Prompt: Copy the result of filtering the entries below for lines that include the string "screenshot".

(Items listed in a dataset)

···

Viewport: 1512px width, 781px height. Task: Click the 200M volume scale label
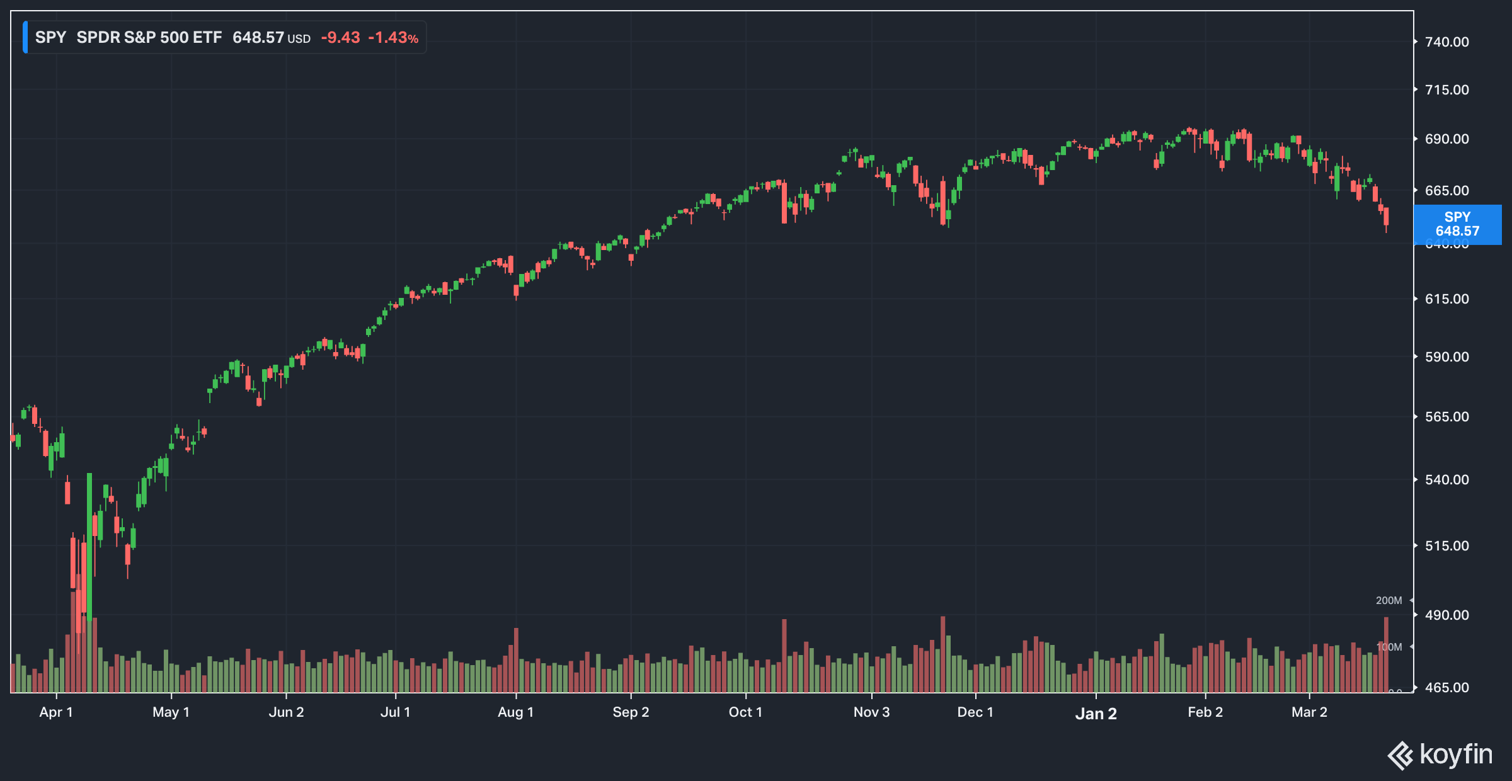pyautogui.click(x=1389, y=601)
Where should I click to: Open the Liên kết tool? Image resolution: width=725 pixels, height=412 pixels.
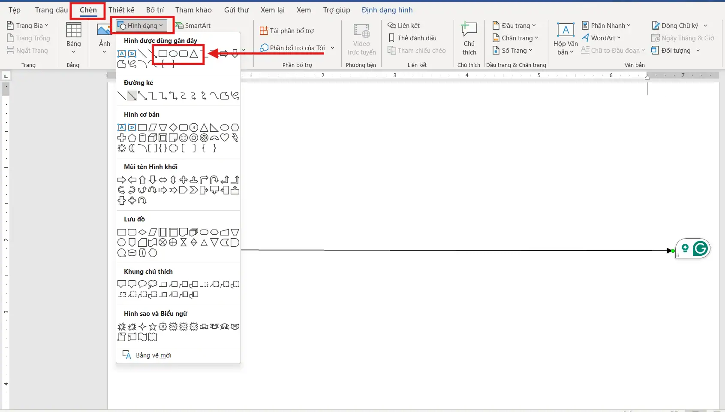pos(404,25)
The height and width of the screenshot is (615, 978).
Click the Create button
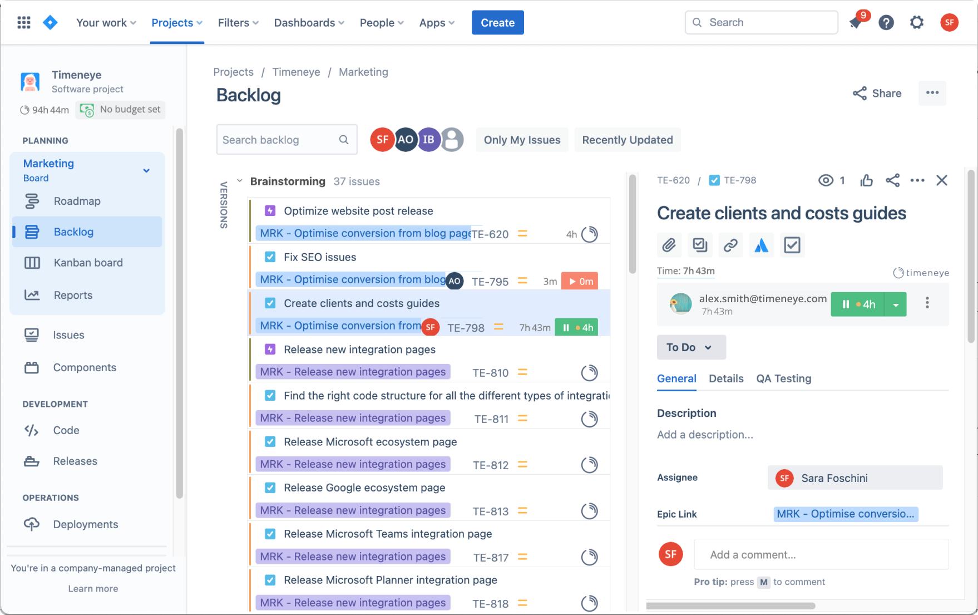point(497,22)
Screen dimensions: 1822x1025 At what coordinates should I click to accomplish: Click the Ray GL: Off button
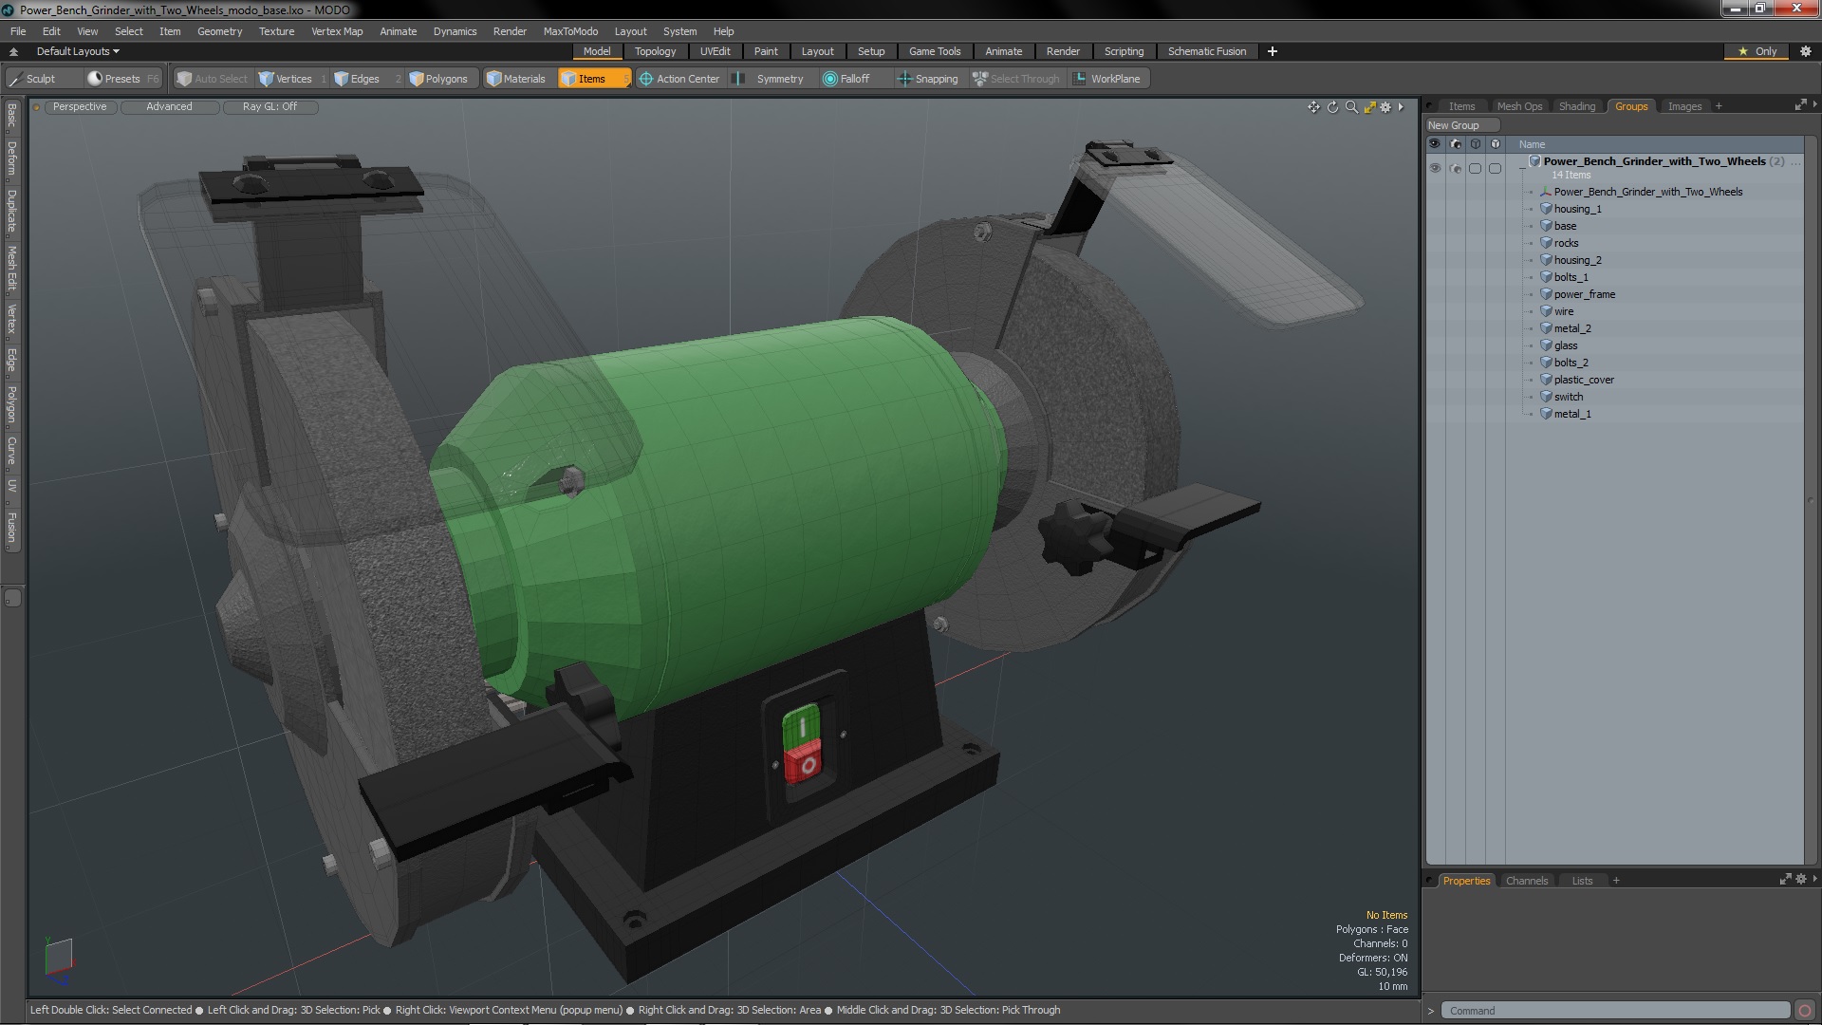click(x=270, y=106)
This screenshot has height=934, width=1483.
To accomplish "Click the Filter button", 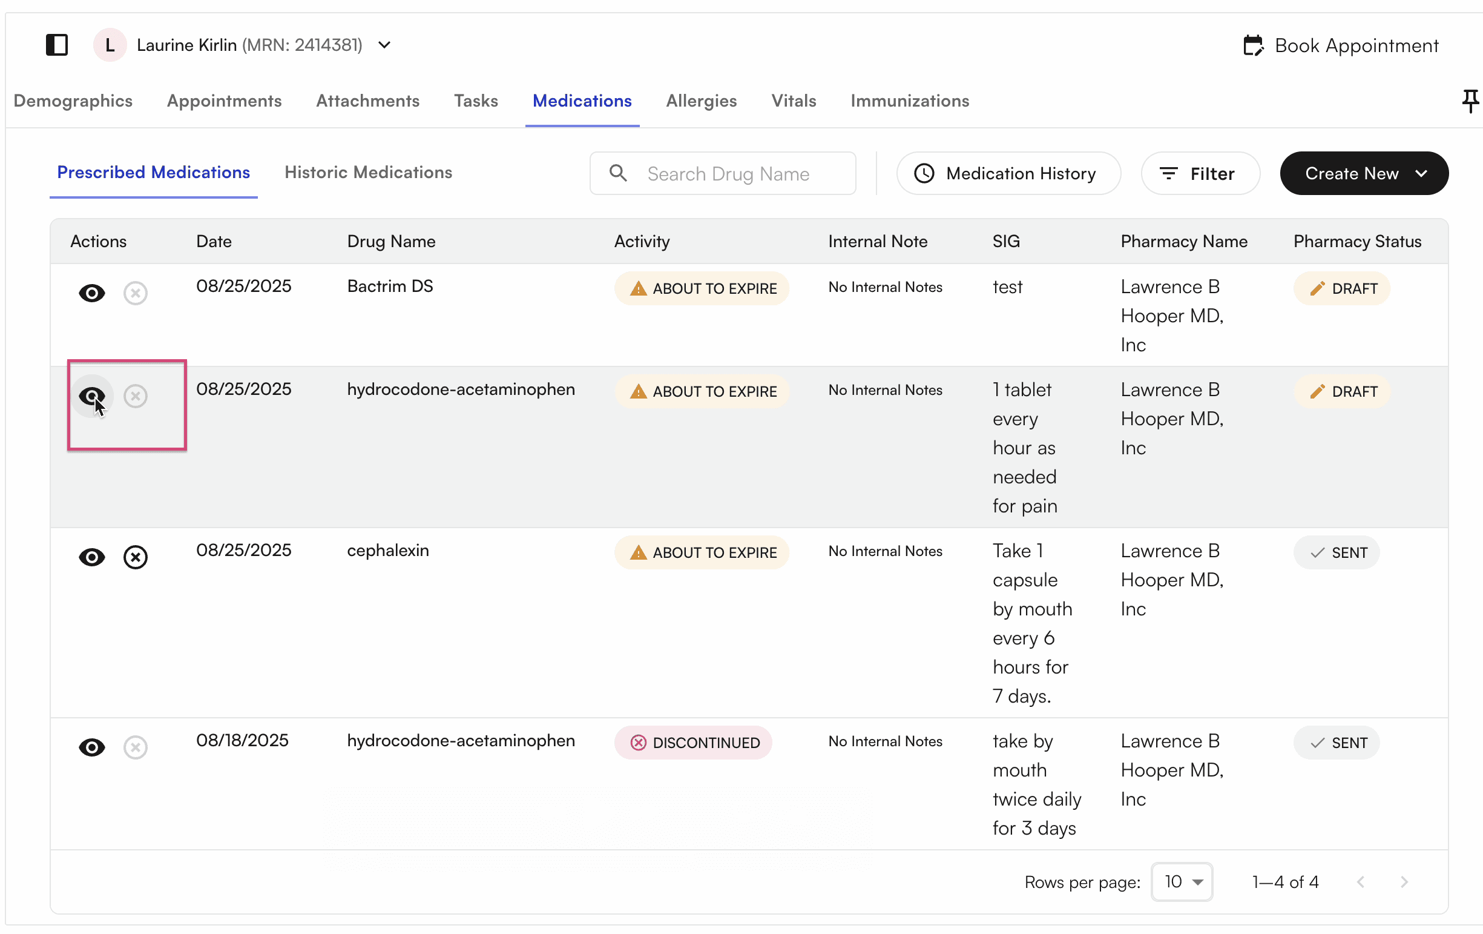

···

Result of this exercise:
The height and width of the screenshot is (615, 978).
This screenshot has height=934, width=1483.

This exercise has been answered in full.